Many people seem to think NASA has secret training rooms in which gravity can be turned off. Aside from the long-running Anti Gravity column in Scientific American, however, there is no such thing as antigravity.
Gravity is a force arising among any two masses in the universe. Our
most familiar run-in with it is the attraction that pulls our bodies,
our houses and everything else in our lives toward the planet Earth
beneath us. Even in orbit, where astronauts do not feel the tug of
gravity, it is nonetheless abundantly present. Gravity’s draw is simply
masked by the free-falling motion of a spacecraft as it circles the
planet. Only way out in deep space, beyond the domain of any planets or
stars, can you truly escape gravity.
As of yet, no technology exists to neutralize the pull of gravity. The
best way to approximate the feeling of weightlessness on Earth is to
ride onboard a plane flying in parabolic arcs that mimic the shape of
Saint Louis’s Gateway Arch. Such planes, nicknamed “vomit comets”
because of the queasiness they induce, allow passengers to float for a
few moments while the plane is in free fall on the downward swing of the
arc. Astronauts use this method to train for spaceflight; it also gave
us scenes of a weightless Tom Hanks in the film Apollo 13. You
can also experience moments of apparent weightlessness during the drops
on roller coasters or Disney World’s Tower of Terror ride, for example.
“Both you and your rollercoaster carriage are falling at the same rate,”
says Damian Pope, a physicist at the Perimeter Institute for
Theoretical Physics in Canada, “so your seat doesn't push against you
and you don't feel any support. This mimics what you'd feel if, for some
reason, you happened to find yourself in a rollercoaster carriage in
deep space.”
These examples illustrate how we normally experience gravity. During the
rest of a roller coaster ride you feel the upward push of the seat on
you. “A physicist would say that the seat was exerting a force on
you—they'd call it a normal force,” Pope says. “More generally, the
feeling of having weight we experience in daily life is just the feeling
of being supported by the ground, a rollercoaster seat etc., and these
objects exerting ‘normal forces’ on us.”
The lack of antigravity chambers is what makes space-based research
valuable. Without a way to turn off gravity on Earth, scientists must
launch experiments into orbit to test what happens in weightlessness.

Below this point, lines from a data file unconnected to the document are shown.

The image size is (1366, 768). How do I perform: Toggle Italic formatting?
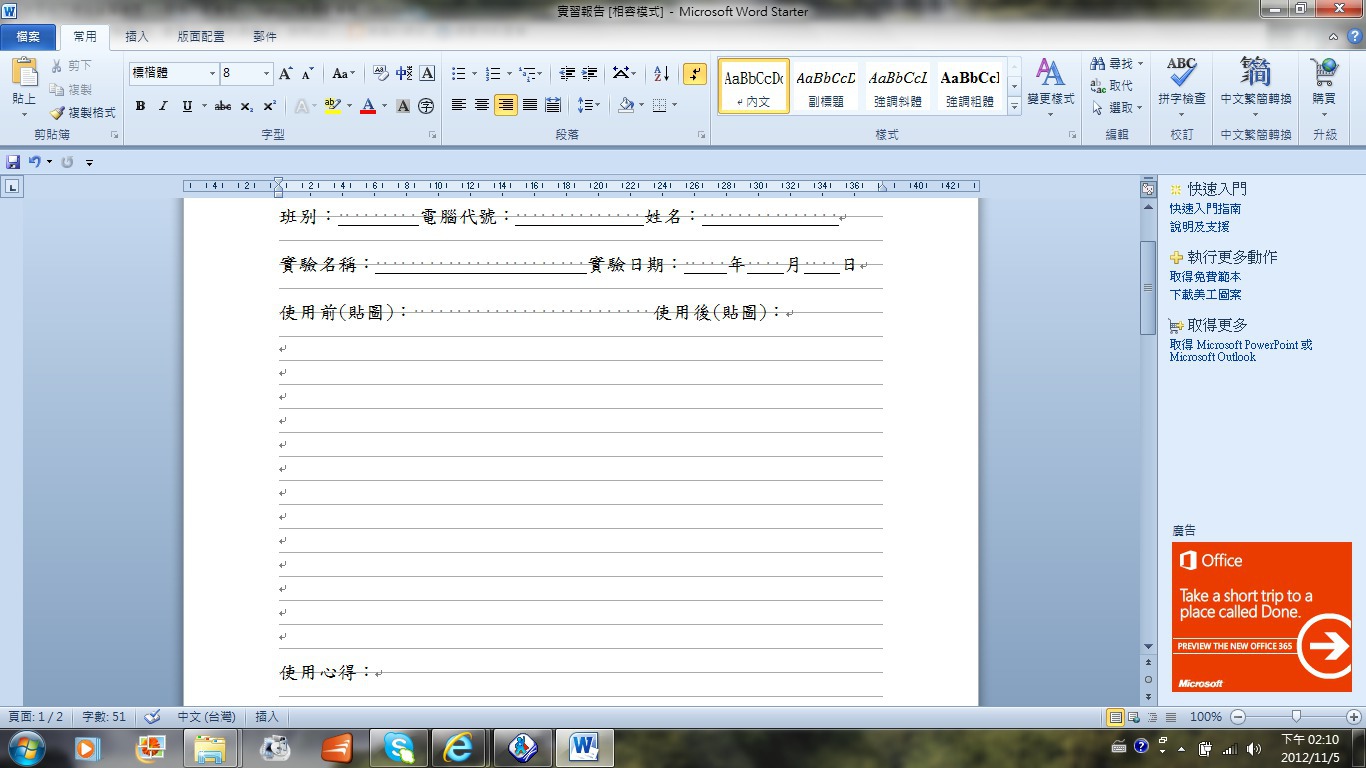(163, 106)
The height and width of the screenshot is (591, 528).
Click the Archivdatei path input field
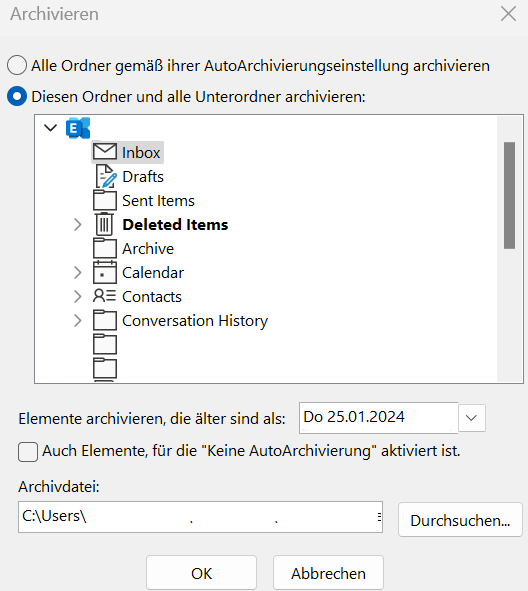click(200, 517)
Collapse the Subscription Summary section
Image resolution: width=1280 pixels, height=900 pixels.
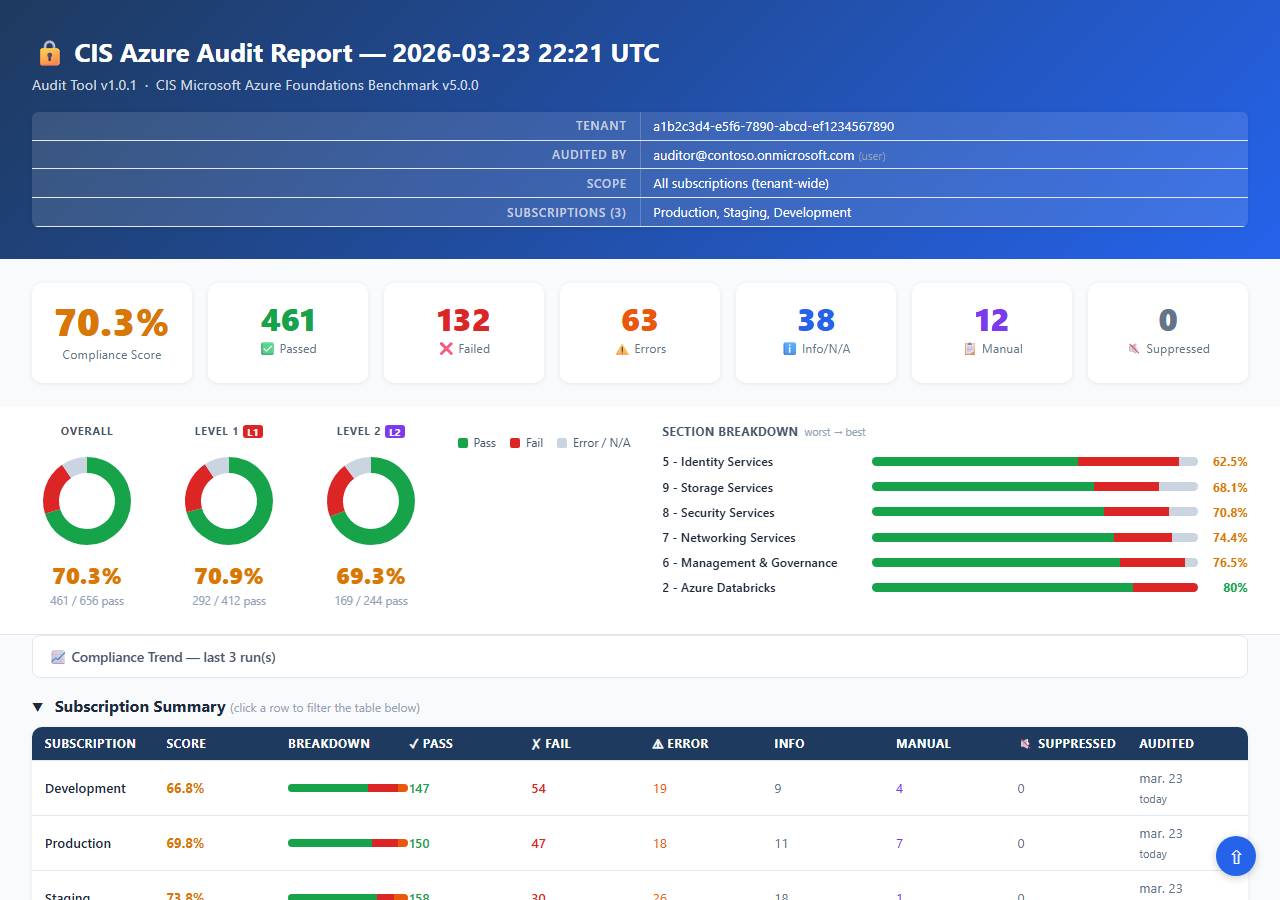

The International Space Station, officially designed a U.S. National
Laboratory, houses hundreds of projects investigating everything from
the effects of weightlessness on viruses (which become more virulent)
and crystals (which grow much larger) to human bodies (which suffer bone density degradation and damaged eyesight). Scientists hope medicines developed in the unusual conditions of space can help treat regular health issues on Earth.

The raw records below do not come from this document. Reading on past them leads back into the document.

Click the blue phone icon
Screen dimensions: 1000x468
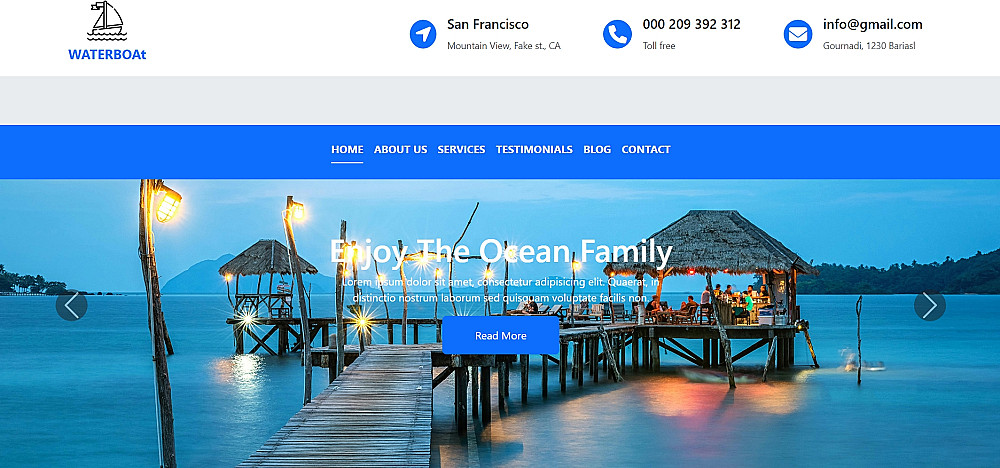click(617, 34)
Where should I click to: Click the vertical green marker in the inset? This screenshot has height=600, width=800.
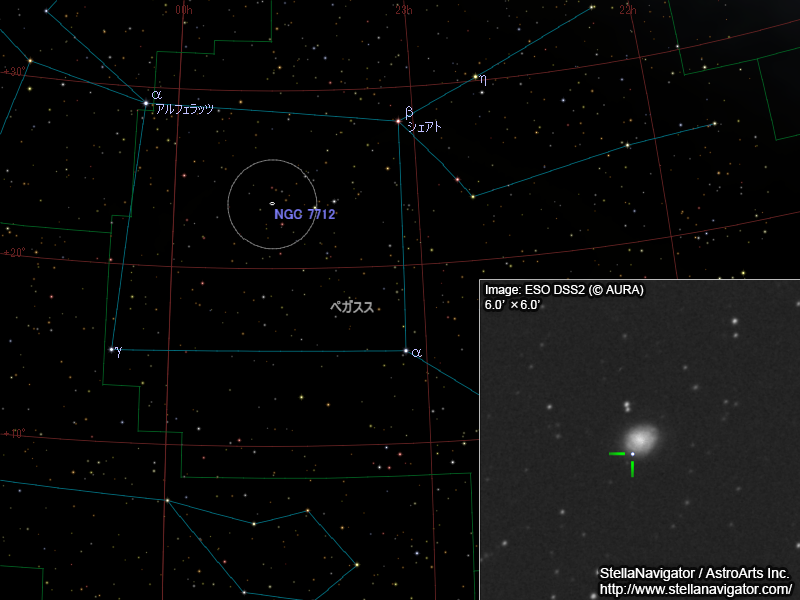[x=632, y=468]
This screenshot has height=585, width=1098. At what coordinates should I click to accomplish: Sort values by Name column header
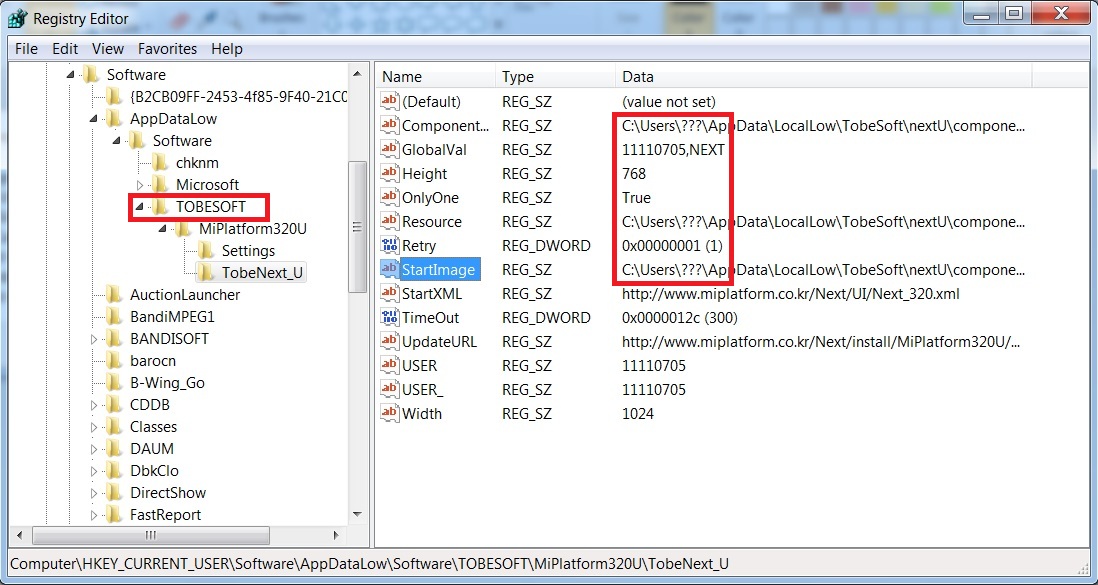click(x=435, y=77)
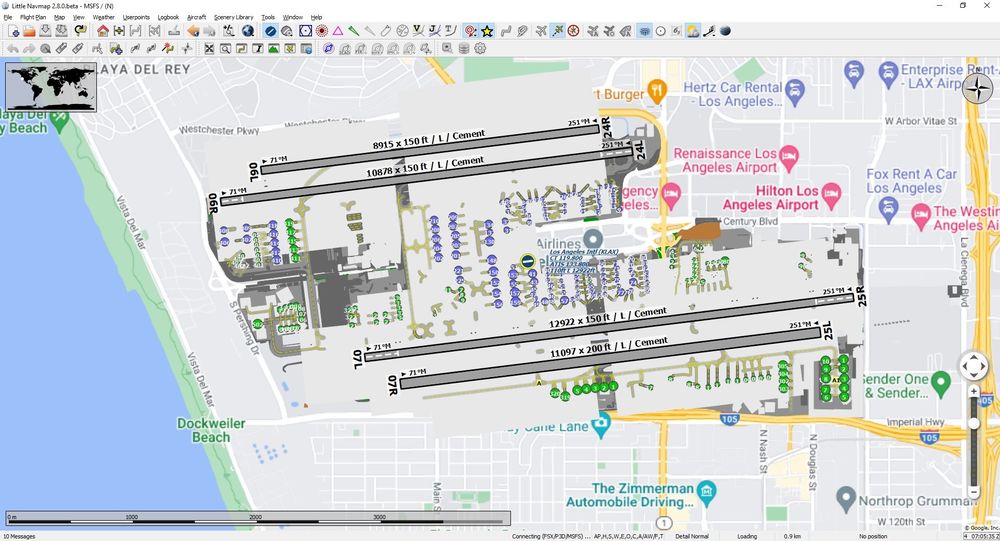Open the settings gear icon in toolbar
1000x541 pixels.
tap(480, 48)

If humans are to explore deep space in the future, we will need better
ways of manipulating gravity than we have now—or at least better tools
to fight the ill effects of weightlessness on the human body. In the 16
years since the International Space Station’s first module was launched
NASA and its partners have made strides in using specialized exercise
equipment and nutrition to maintain astronauts’ fitness. Yet these steps
will not be enough to protect crews on space journeys lasting much
longer than a year. A popular science fiction trope is the spinning
spacecraft that creates artificial gravity via centripetal force, such
as the one depicted in the movie 2001: A Space Odyssey. The
rotation pulls everything toward the ship’s outside wall, which becomes
the floor. The logic behind this plan is sound, but to create gravity
similar to that on Earth, such a spacecraft would have to be much larger
than any spacefaring vehicle ever built. For now, we might as well
enjoy the antigravity aspect of space travel, which is good for, among
other things, some very weird yo-yo tricks.